Physiotherapists, like ourselves, frequently see patients with knee osteoarthritis in our clinic and are intrigued by the specific muscle impairments that are present in patients with knee osteoarthritis. It is our goal to treat pain, functional disabilities and muscle impairments associated with osteoarthritis to minimize it’s impact on your daily lifestyle as much as possible. What’s exciting is that these impairments can be changed with exercise.
In order to properly treat patients with knee osteoarthritis, physiotherapists do an assessment to gain a complete understanding of the specific muscle impairments and all other factors that contribute to each individual’s presentation. Not surprisingly, further studies need to be completed in order to fully understand knee osteoarthritis.
To date, is still has not been determined whether or not muscle impairments cause osteoarthritis or if the osteoarthritis results in the muscle impairments. However, it is known that weaker muscles subject the joint to more loads and pressures , and we know that weakness in the quadriceps muscle along the front of the thigh is a key finding.
This knowledge of the significance of muscle impairments has lead us to believe that the resulting higher loads through the knee may be what is causing the start of knee joint degeneration. Of course, we don’t know for certain at this time if the osteoarthritis or the muscle dysfunction comes first, but we do know that osteoarthritis will worsen if the muscle impairment is not addressed.
We are using the term impairments, which encompasses muscle weakness, because knee osteoarthritis causes much more than just decreased muscle strength. Muscle activation, muscle atrophy, and force production may all be affected by muscle impairments.
For a muscle to be considered fully functional, it must have the ability to make use of all its motor units and at a rate that produces optimal muscle function. As osteoarthritis progresses and the knee muscle begins to weaken, any of these factors may fail to function with correct timing.
Another important consideration in the cause or the progression of osteoarthritis of the knee joint is the alignment of the knee joint and the knee cap. .
If the knee is not aligned in a neutral position the result will be having more weight loaded on one side over the other and the chances of arthritis developing is believed to be much greater. Examples of poor knee alignment are commonly seen in people we refer to as being “knock kneed” or “bow legged”.
While it is known that a combination of misalignment and muscle impairments increases the risk of cartilage and joint damage, it has not yet been confirmed to cause osteoarthritis.
Physiotherapists assume that these alignment factors, along with obesity and muscle deconditioning, further increase the risk of knee osteoarthritis.
With all the information above being considered, physiotherapists can develop an exercise program to help correct disabilities associated with osteoarthritis. Each exercise program is unique to best counter the muscle impairments observed in each individual patient with knee osteoarthritis.
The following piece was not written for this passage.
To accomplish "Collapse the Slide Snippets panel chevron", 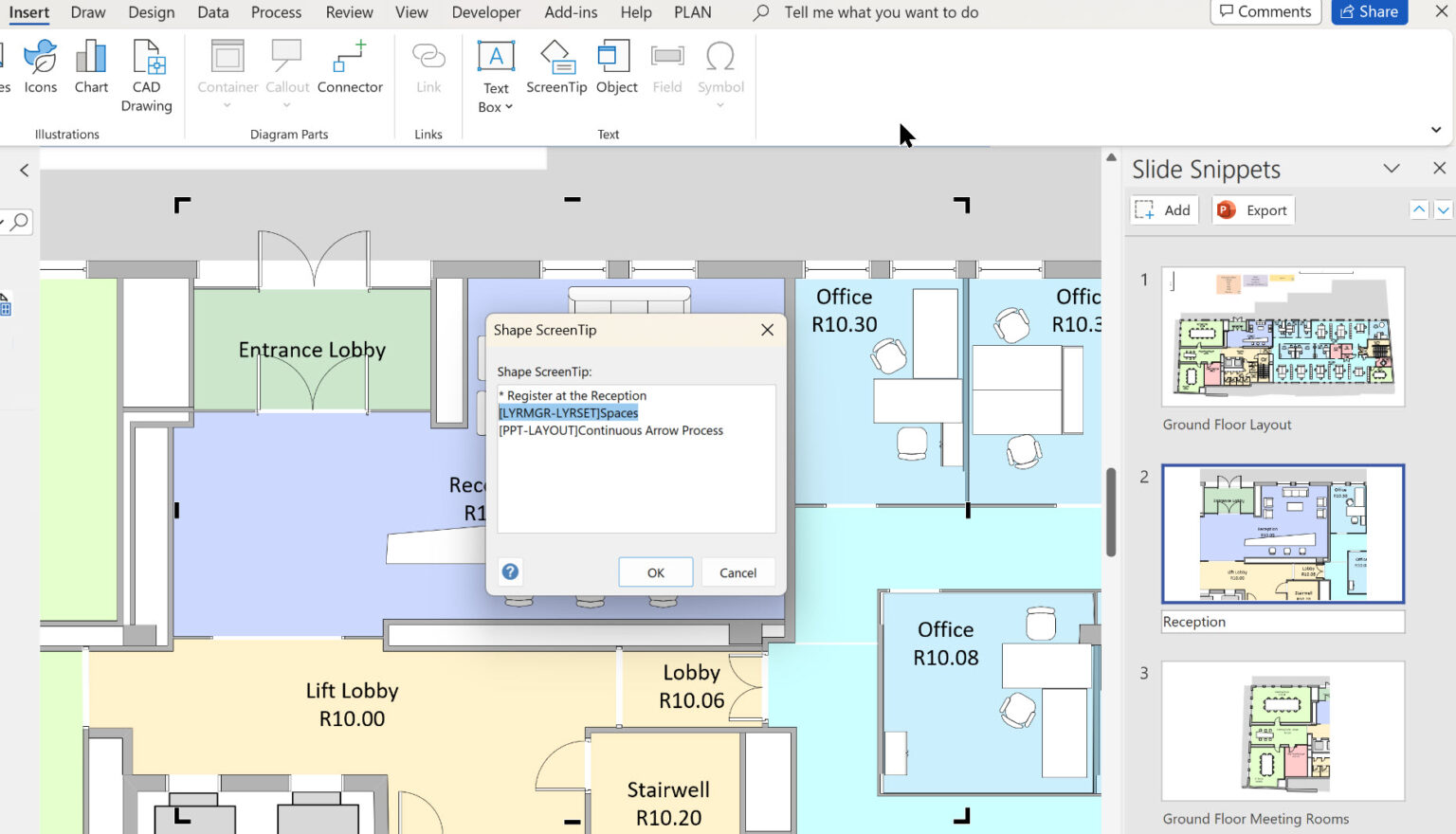I will coord(1390,168).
Many variables are taken into account when prescribing an exercise program such as: :
A group of physiotherapists took time to review all the studies published on exercise therapy and knee osteoarthritis up through the year 2011 and found positive results.
We believe there are very few reasons as to why patients with knee osteoarthritis should not exercise. Strength training and aerobic exercise have been found to reduce pain and improve function in patients who suffer from knee osteoarthritis.
Exercise therapy for osteoarthritis that is specific to each patient and prescribed by a physiotherapist has shown effective for knee osteoarthritis even when X-rays show bone-on-bone contact at the joint. This is due to the fact that stronger muscles protect the cartilage and joint.